*** Begin section ***

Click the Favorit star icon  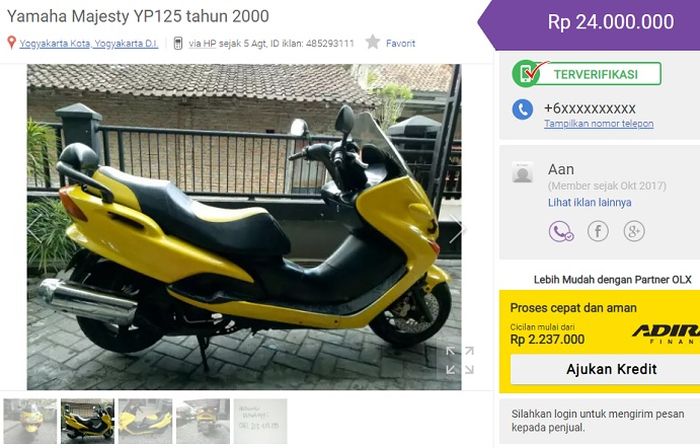pos(372,42)
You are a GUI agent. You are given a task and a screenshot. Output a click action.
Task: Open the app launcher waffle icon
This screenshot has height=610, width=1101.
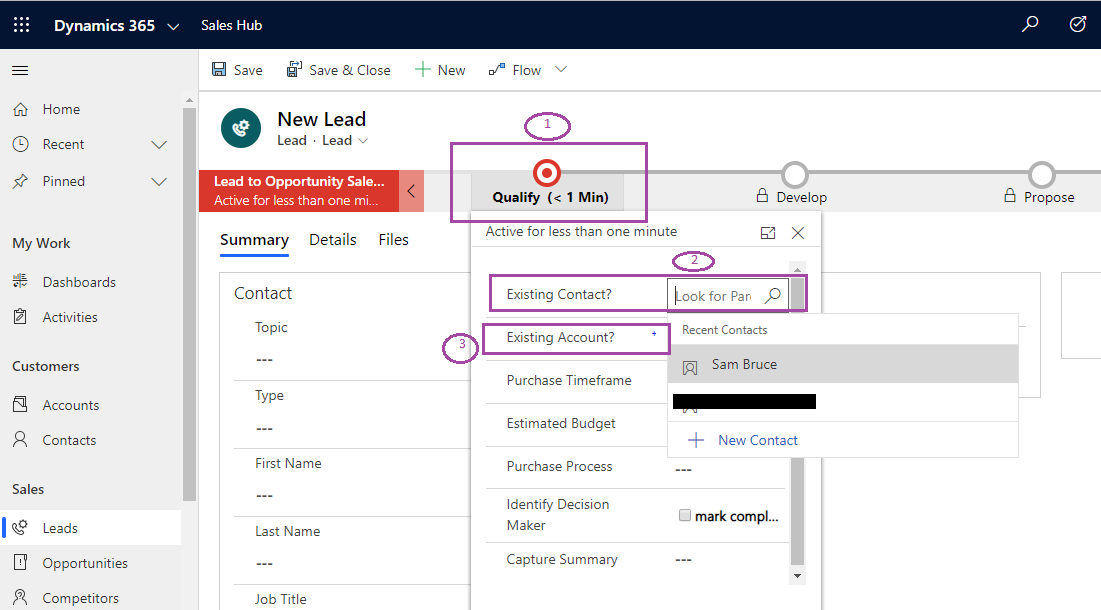tap(21, 25)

*** End section ***

◆ Exercise ◆
In the records above, the lines from the one containing "You are a GUI" through the last line are to be written out exactly, both ends included and pictures omitted.

◆ Answer to this exercise ◆
You are a GUI agent. You are given a task and a screenshot. Output a click action.
Task: Open the app launcher waffle icon
This screenshot has height=610, width=1101.
tap(21, 25)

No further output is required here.